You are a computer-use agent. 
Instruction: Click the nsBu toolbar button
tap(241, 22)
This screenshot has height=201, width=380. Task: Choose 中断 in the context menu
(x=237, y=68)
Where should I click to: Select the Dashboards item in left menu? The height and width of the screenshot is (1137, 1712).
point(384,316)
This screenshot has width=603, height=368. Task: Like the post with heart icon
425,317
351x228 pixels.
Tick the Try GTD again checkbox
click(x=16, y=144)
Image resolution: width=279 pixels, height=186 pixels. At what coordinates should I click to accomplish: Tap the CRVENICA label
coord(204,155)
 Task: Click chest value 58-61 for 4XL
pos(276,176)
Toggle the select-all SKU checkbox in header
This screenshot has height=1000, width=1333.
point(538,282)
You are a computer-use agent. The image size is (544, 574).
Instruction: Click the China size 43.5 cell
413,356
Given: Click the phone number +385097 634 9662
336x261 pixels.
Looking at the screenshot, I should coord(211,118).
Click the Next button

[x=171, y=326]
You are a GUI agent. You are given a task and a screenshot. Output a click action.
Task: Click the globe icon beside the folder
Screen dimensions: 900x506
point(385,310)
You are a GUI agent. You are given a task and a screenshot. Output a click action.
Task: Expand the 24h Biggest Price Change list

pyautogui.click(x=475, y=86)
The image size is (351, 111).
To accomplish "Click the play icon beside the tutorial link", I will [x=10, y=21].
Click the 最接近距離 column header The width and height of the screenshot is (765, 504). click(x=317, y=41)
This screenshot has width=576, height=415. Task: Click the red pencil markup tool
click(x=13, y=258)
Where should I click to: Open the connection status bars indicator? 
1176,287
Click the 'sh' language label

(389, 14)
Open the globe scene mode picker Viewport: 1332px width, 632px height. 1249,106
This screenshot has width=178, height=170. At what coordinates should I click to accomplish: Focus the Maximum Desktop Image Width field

• _Stated goal_:
Turn all of the data above into a numbered list with one line per item, and drop the blank lines.

• _Completed exercise_:
1. You are a computer-use agent. 
2. Instruction: Click the nsBu toolbar button
3. tap(241, 22)
4. This screenshot has height=201, width=380. Task: Choose 中断 in the context menu
5. (x=237, y=68)
6. Where should I click to: Select the Dashboards item in left menu? The height and width of the screenshot is (1137, 1712).
7. point(384,316)
8. This screenshot has width=603, height=368. Task: Like the post with heart icon
9. 425,317
10. 351x228 pixels.
11. Tick the Try GTD again checkbox
12. click(x=16, y=144)
13. Image resolution: width=279 pixels, height=186 pixels. At what coordinates should I click to accomplish: Tap the CRVENICA label
14. coord(204,155)
15.  Task: Click chest value 58-61 for 4XL
16. pos(276,176)
17. Toggle the select-all SKU checkbox in header
18. This screenshot has height=1000, width=1333.
19. point(538,282)
20. You are a computer-use agent. The image size is (544, 574).
21. Instruction: Click the China size 43.5 cell
22. 413,356
23. Given: Click the phone number +385097 634 9662
24. 336x261 pixels.
25. Looking at the screenshot, I should coord(211,118).
26. Click the Next button
27. [x=171, y=326]
28. You are a GUI agent. You are given a task and a screenshot. Output a click action.
29. Task: Click the globe icon beside the folder
30. Screen dimensions: 900x506
31. point(385,310)
32. You are a GUI agent. You are given a task and a screenshot. Output a click action.
33. Task: Expand the 24h Biggest Price Change list
34. pyautogui.click(x=475, y=86)
35. The image size is (351, 111).
36. To accomplish "Click the play icon beside the tutorial link", I will [x=10, y=21].
37. Click the 最接近距離 column header The width and height of the screenshot is (765, 504). click(x=317, y=41)
38. This screenshot has width=576, height=415. Task: Click the red pencil markup tool
39. click(x=13, y=258)
40. Where should I click to: Open the connection status bars indicator? 
41. 1176,287
42. Click the 'sh' language label
43. (389, 14)
44. Open the globe scene mode picker Viewport: 1332px width, 632px height. 1249,106
45. This screenshot has width=178, height=170. At what coordinates should I click to accomplish: Focus the Maximum Desktop Image Width field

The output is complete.